Other variables included age, sex, height, body mass index (BMI), smoking status, household passive smoke exposure, inhaler use in the previous 24 hours, and whether a doctor had ever diagnosed asthma. Social class of head of household (SCHoH) was available as a measure of SES. Ambient air quality data consisted of 1996 annual mean pollutant concentration estimates for a national one km grid, produced by the National Environmental Technology Centre for the UK government. These data were used to construct a small area air quality index based on nitrogen dioxide (NO2), particulate matter (PM10), sulphur dioxide (SO2), and benzene. A geographical information system was used to attribute the pollution data to 1991 census wards. For each ward, the index was calculated by summing the ratio of pollutant concentration to relevant national/international air quality guideline value across the four pollutants.
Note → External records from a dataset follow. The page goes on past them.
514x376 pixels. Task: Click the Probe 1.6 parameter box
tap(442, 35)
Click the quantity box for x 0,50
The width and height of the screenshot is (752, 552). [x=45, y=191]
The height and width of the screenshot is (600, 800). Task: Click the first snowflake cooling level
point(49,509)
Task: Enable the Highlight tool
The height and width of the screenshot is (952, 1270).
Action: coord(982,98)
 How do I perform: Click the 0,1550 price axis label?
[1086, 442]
A ward with annual mean concentration of each pollutant equal to its guideline value would score “4” on the index. Detailed methodology has been described elsewhere.14 Table 1 gives descriptive statistics for the four pollutants and the index across all wards. An air quality index using the same methodology forms a component of the “Living Environment” domain of the English index of multiple deprivation 2004.31
The most detailed geography available on the HSE data is district health authority, of which there were around 100 in the 1990s. This geographical resolution is too coarse for small area analysis. A categorical version of the air quality index—quintiles across all wards—was therefore supplied to the original survey researchers, the National Centre for Social Research (NatCen). Based on residential postcode, each HSE participant was attributed by NatCen with the air quality index quintile for their residential ward. Participants’ identifying codes and attributed index values were then returned and merged back into the main datasets. Through this mechanism, the detailed geography could be used without compromising confidentiality.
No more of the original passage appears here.